* Extract

>> START

- Born: October 12, 1910 Toronto, Ontario, Canada
- Died: December 15, 1989 (aged 79) Santa Monica, California, U.S.
- Occupations: Screenwriter; writer;
- Spouse: Norma Barzman ​(m. 1942)​
- Children: 7, Paolo Barzman

= Ben Barzman =

Canadian writer (1910–1989)

Ben Barzman (October 12, 1910 – December 15, 1989) was a Canadian journalist, screenwriter, and novelist, blacklisted during the McCarthy Era and known best for his screenplays for the movies Back to Bataan (1945), El Cid (1961), and The Blue Max (1966).

==Career==
He was born in Toronto, Ontario to a Jewish family. He was the screenwriter or co-writer of more than 20 movies, from You're a Lucky Fellow, Mr. Smith (1943) to The Head of Normande St. Onge (1975).

===Blacklisting===

Like many of his colleagues in the movie business, Barzman was blacklisted by the House Un-American Activities Committee (HUAC).

His wife, Norma Barzman, was a Communist Party USA member from 1943 to 1949. In 2014, she told the Los Angeles Times, "one should be proud to have been a member of the American Communist Party during those years. Hitler was invading the Soviet Union, so there was no reason to be anti-Russian, they were our allies."

>> END

* Record extracts
>> START

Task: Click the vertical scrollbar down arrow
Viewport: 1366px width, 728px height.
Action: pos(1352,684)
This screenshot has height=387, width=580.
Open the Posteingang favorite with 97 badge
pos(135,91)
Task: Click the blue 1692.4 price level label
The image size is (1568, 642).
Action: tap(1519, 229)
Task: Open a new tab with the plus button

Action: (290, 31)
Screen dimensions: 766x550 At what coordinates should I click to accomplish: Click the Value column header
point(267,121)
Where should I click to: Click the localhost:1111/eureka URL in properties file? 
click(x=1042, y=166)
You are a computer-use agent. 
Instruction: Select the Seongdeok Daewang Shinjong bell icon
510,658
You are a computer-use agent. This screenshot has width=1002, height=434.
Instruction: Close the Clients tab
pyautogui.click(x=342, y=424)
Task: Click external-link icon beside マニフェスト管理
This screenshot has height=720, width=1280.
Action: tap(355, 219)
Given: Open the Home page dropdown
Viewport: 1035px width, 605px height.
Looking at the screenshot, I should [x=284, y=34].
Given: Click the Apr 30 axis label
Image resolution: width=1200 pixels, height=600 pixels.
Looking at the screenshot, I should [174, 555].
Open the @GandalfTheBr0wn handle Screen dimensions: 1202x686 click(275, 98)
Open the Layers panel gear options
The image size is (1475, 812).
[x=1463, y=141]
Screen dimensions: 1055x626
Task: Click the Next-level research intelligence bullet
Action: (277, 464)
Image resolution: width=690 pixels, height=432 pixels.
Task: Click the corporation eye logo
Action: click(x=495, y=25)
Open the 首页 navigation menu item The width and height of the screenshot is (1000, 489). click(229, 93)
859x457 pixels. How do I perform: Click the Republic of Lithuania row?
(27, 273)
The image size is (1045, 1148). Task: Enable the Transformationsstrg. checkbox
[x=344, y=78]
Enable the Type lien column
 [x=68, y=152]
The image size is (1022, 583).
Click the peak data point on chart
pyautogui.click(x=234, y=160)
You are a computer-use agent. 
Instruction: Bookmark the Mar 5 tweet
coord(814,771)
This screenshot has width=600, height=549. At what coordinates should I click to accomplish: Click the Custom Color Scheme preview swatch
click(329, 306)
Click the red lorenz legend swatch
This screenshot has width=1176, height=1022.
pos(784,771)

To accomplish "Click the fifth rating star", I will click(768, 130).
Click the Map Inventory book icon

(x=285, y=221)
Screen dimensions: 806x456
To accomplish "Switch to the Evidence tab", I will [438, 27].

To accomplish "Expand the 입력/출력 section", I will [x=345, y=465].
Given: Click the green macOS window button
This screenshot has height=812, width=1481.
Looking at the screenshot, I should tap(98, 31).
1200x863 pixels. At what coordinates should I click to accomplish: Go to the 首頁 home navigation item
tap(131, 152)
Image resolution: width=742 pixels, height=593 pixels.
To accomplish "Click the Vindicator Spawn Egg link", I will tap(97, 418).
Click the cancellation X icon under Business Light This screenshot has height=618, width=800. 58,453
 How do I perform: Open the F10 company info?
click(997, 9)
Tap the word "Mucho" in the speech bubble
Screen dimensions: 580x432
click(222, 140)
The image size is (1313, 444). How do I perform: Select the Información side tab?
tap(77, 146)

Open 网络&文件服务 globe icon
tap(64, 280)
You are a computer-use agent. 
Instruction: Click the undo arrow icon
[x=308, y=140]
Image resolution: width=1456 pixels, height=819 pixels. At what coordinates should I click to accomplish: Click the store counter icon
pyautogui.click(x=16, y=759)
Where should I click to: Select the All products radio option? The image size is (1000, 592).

>> END

* Written exercise 1
Repeat the passage of the Ben Barzman biography from "- Occupations: Screenwriter;" up to and including "Blue Max (1966).", substituting "Ontario-born" for "Canadian".
* Written exercise 2
According to the Ben Barzman biography, during which years was Norma Barzman a member of the Communist Party USA?

* Problem solution 1
- Occupations: Screenwriter; writer;
- Spouse: Norma Barzman ​(m. 1942)​
- Children: 7, Paolo Barzman

= Ben Barzman =

Ontario-born writer (1910–1989)

Ben Barzman (October 12, 1910 – December 15, 1989) was a Ontario-born journalist, screenwriter, and novelist, blacklisted during the McCarthy Era and known best for his screenplays for the movies Back to Bataan (1945), El Cid (1961), and The Blue Max (1966).

* Problem solution 2
From 1943 to 1949.